-- What the task asks --
The line with "Task: Click package" and each line following it, up to the final line of the data, should be set down exactly; pictures stay out.

-- Supplied material --
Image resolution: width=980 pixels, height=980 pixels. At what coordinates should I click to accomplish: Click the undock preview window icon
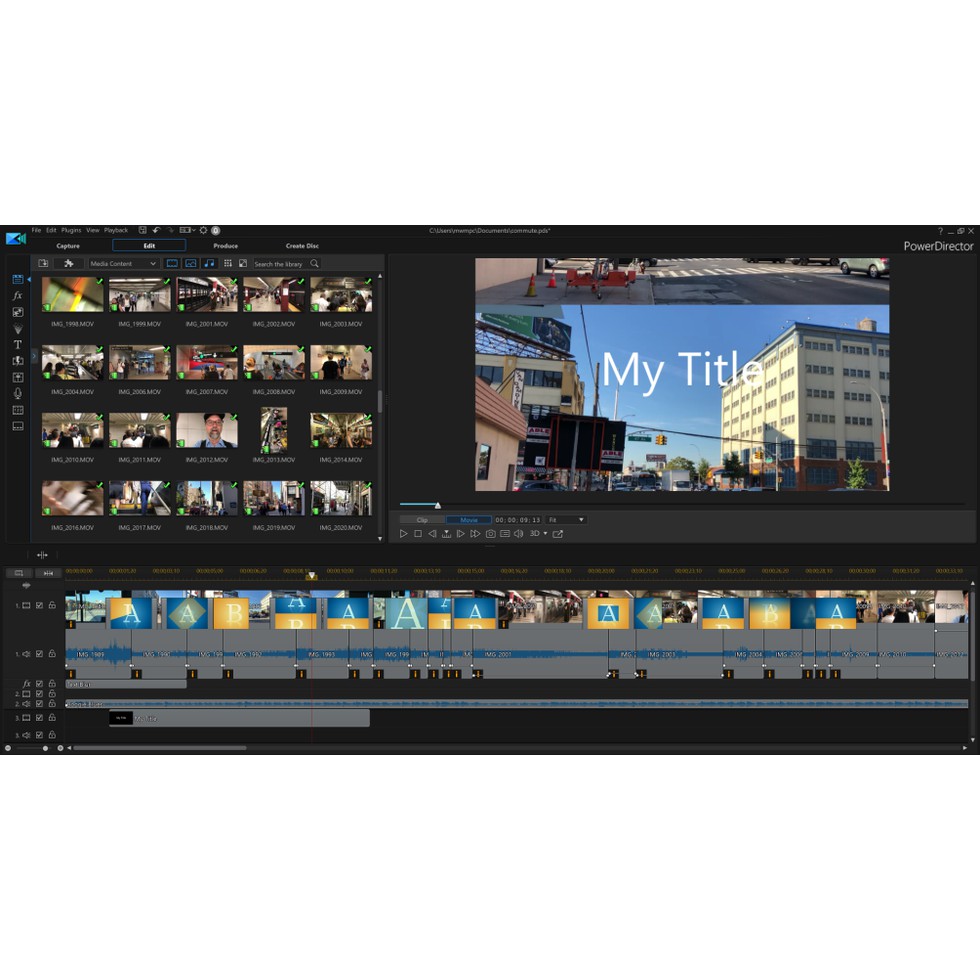[558, 534]
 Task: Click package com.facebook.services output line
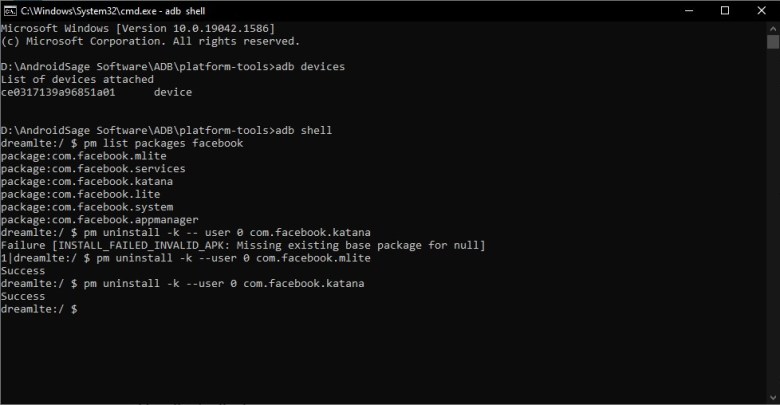point(93,169)

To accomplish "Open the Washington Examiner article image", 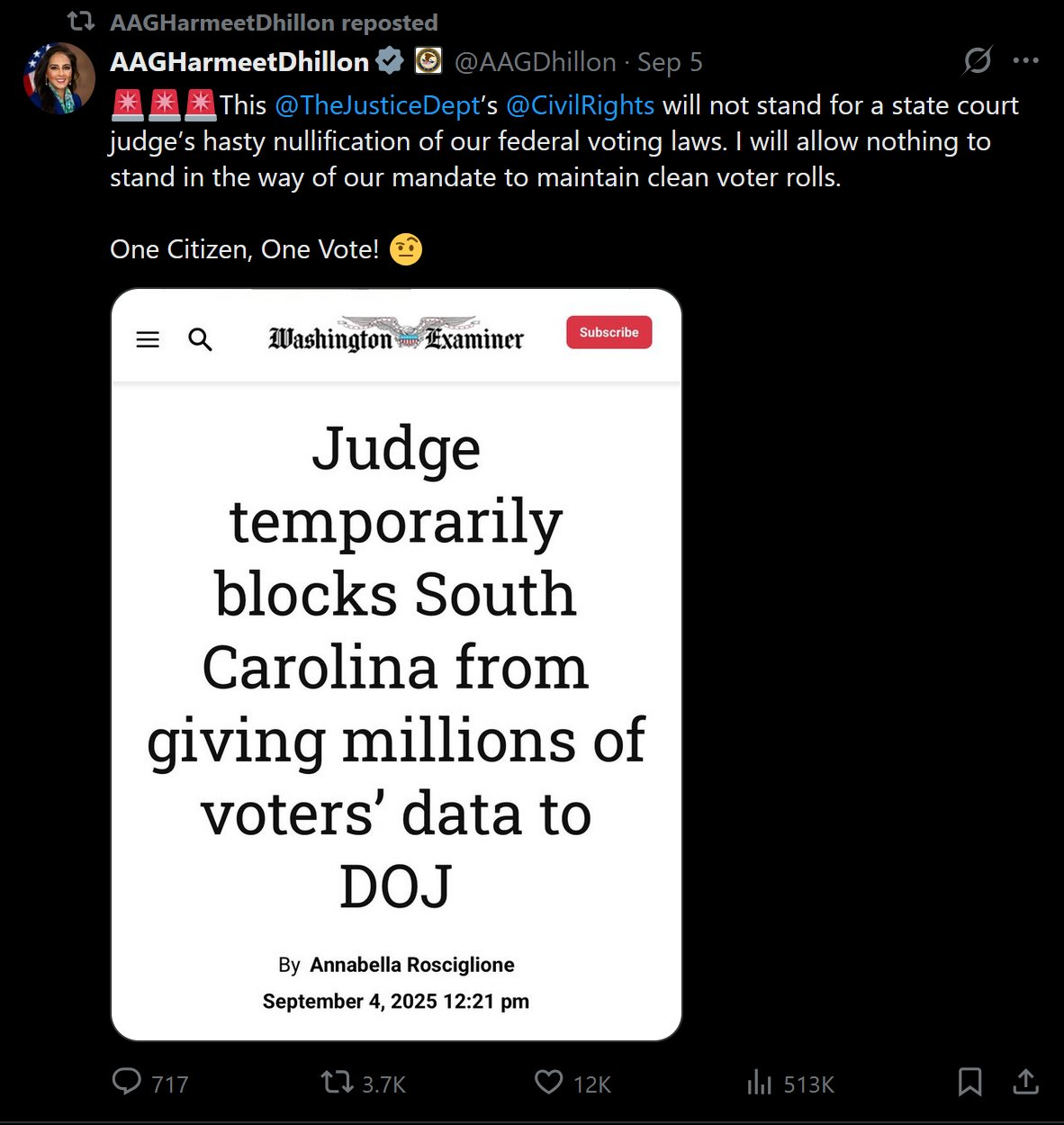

-- Solution to this problem --
 Task: Click package com.facebook.services output line
point(93,169)

To accomplish "Open the Washington Examiner article image", 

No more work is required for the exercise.